The cause can be anything:
- food allergy such as peanuts, shellfish, eggs and cheese
- environmental factors such as pollen, dust mites or chemicals and latex
- infections – bacterial
- insect bites
- physical triggers, such as pressure to the skin, changes in temperature, sunlight, exercise or water
There are lots of options for treatments. Anti-histamines of course, but I’m on those every day anyway. So a little research came up with the following:
The best anti histamine is called Rupatadine. I’ve just started taking it today so I’m hopeful it will help.
The GP also put me on a dose of antibiotics – I do a lot of water sports so we’re wondering if there’s something in the water that is causing problems (an ill-advised trip to a water park in Egypt caused sinus and eye infections so maybe something from there?) So a three day course of Zithromax has been prescribed.
Lots of lotions – now trying Dermol instead of Diprobase or Aveeno so see if that helps.
Finally I’m having blood tests – checking for rubber allergy, plus a host of other allergies to see if there’s something we’re missing.
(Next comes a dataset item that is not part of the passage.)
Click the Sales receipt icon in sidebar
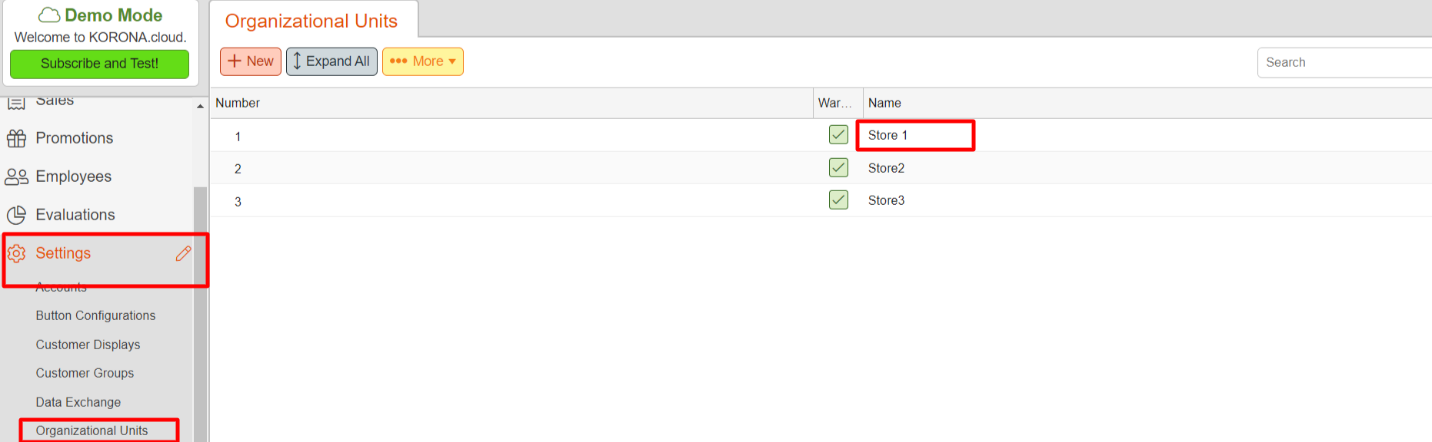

The NHS website :http://www.nhs.uk/Conditions/Nettle-rash/Pages/Treatment.aspx is a great resource. They list several other treatments – ranging from Narrow Band Light Therapy to new drugs such as Ciclosporin,Leukotriene receptor antagonists and Omaluzimab. They all have various side effects but are worth talking to your doctor about if you’re suffering and nothing is working. I’ve used oral steroids in the past – and they work. But it’s not a cure and I want to find out what’s causing it, rather than just treating it.
I seem to be on an ever increasing list of foods to avoid; apparently the following are all triggers for Urticaria so I need to avoid – but not cut out completely:
Foods that contain vasoactive amines or cause histamine release include:
Salicylates are naturally occurring aspirin-like compounds. Foods that contain salicylates include:
- orange juice
I’ll update on how the Rupatadine works. As you can see from the pictures above I’m suffering a bad outbreak at the moment so fingers crossed this can help. Of course they say stress can bring it on; so maybe I need to learn to meditate???? If you suffer, I’d love to know what you did that helped!